How To Use A Steamroller
Part of the steamroller pipe’s attraction is its overall simplicity. Figuring out how to use one couldn’t be more intuitive.
First, pack the bowl with your favorite ground flower. Depending on the size of your bowl, you’ll be loading for a single hit or multiple rips.
Take care not to pack the herb too tightly to avoid restricting the airflow.
Next, cover the opening on the end of the pipe nearest the bowl with your finger, and place your mouth on the other end.
Light your flower and inhale, pulling a vacuum and filling the tube with smoke.
When you’re ready to let ‘er rip, lift your finger to release the carb and clear the pipe.
Be prepared, though. A monster hit is headed your way.
Pros And Cons Of A Steamroller Pipe
As we’ve seen, steamroller pipes are among the least complicated smoking devices around.
Despite their significant ease-of-use factor, though, those massive harsh rips may not be everyone’s cup of tea.
So, let's take a quick look at steamroller pipes' pros and cons.

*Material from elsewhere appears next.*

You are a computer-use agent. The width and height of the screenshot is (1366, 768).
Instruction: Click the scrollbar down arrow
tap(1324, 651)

- Straightforward, easy-to-clean design
- Requires less herb (potentially)
- Simple and easy to clean
- Delivers big, intense rips
- Portable and easy to hide
- Straight tube design results in hot, harsh hits
- Glass steamrollers can be easy to break
- Smaller bowls require more frequent refills
What’s The Difference Between A Steamroller And A Pipe?

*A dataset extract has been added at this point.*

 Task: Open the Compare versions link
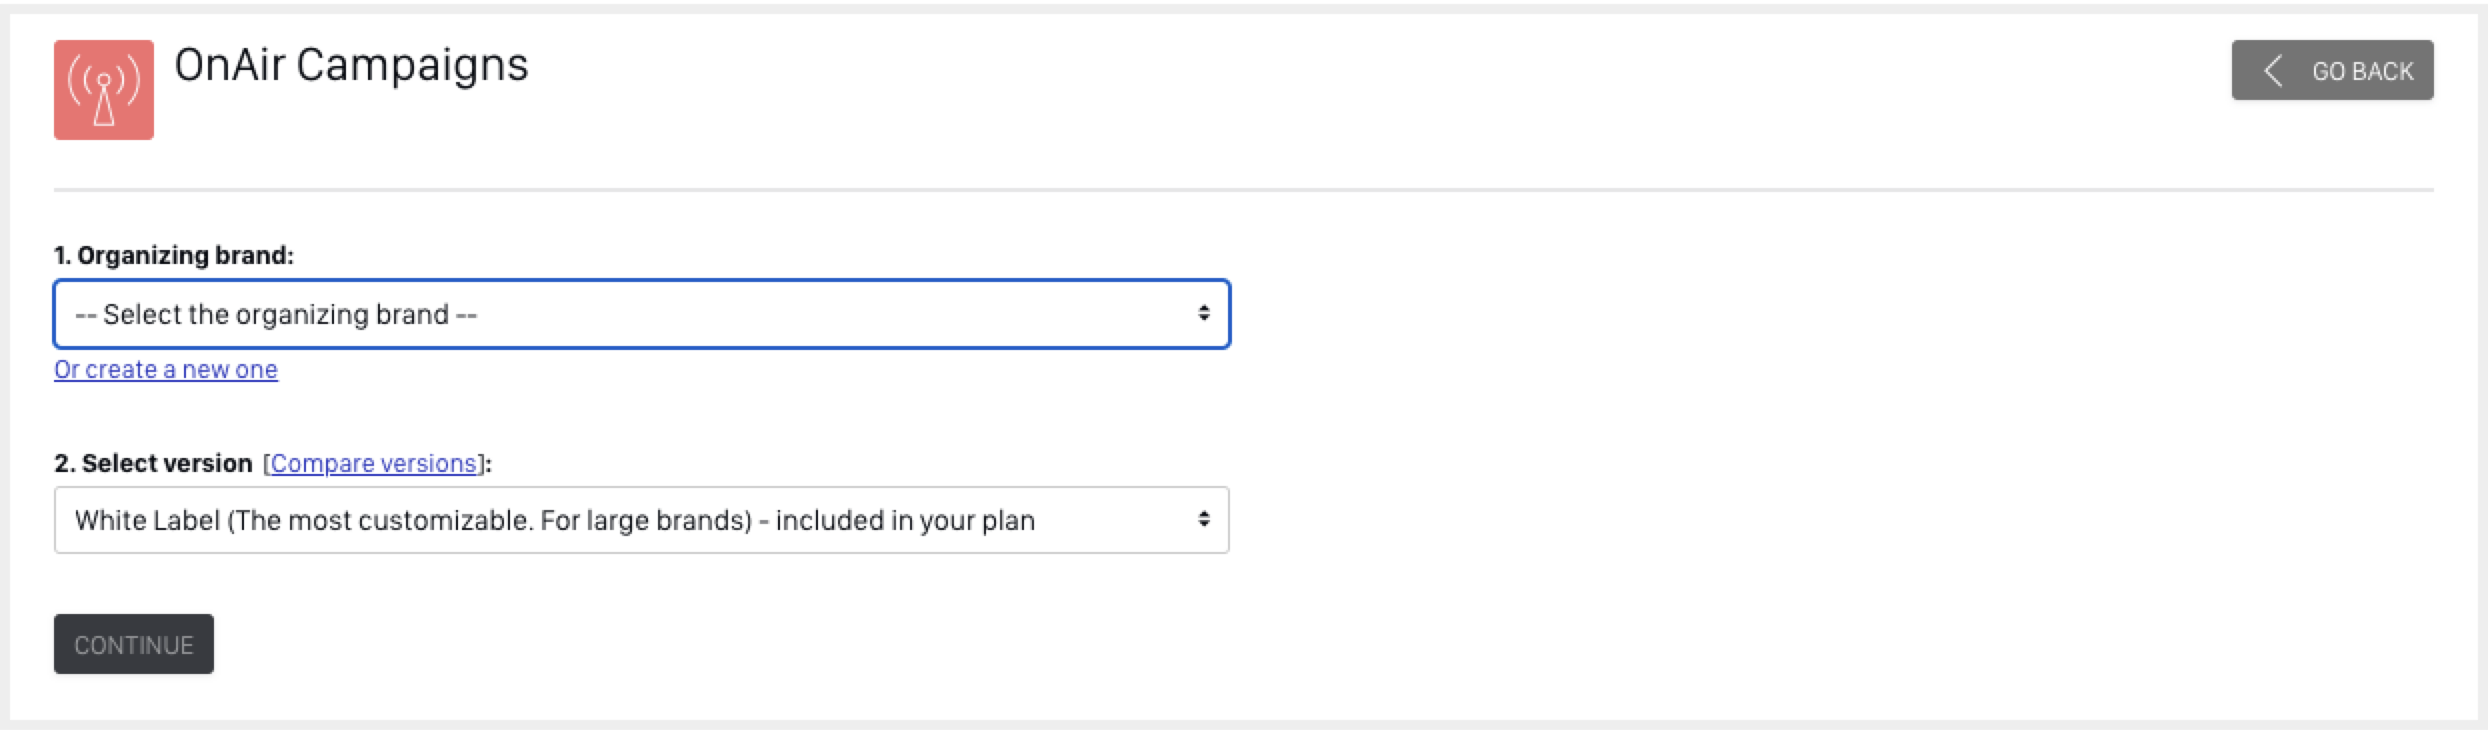[374, 464]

As we’ve seen, there are a few differences between steamrollers and more traditional hand pipe designs.
The location of the carburetor hole is a major distinction between a steamroller and other carb-equipped pipes.
Classic and beginner hand pipes typically have a carb hole on the side of the bowl, while the open end of the straight pipe design of a steamroller functions as the carburetor.
The steamroller's design can often produce more intense hits than traditional pipes, as the open-ended construction makes it something of a “straight-shooter.”
Once the carb is released, the steamroller clears almost instantly, sending a massive rush of smoke directly to the lungs. More classic pipe designs are usually easier to control with respect to the size of the hit. Steamrollers might require a bit more practice.
Despite their differences, steamrollers and traditional hand pipes are typically available in about the same price range.
Basic model pipes and smaller steamrollers are commonly for sale in the $10 to $30 price range, with larger models rarely exceeding $50.
Steamrollers, like other hand pipes, are constructed of a variety of materials. Most are made of lab-quality glass, with bamboo, wood, and silicone models also available.
Why Is It Called a Steamroller Pipe?
Some folks find the steamroller design to be reminiscent of an old-time locomotive’s shape, while first-time ‘rollers often liken the big hit they get from these straight pipes to being run over by a steam train.
Does A Steamroller Get You Higher?
Because they deliver some serious-sized hits, steamroller enthusiasts swear by the massive rip and instant buzz. However, the quantity and quality of the herb play significant roles in the perceived effects.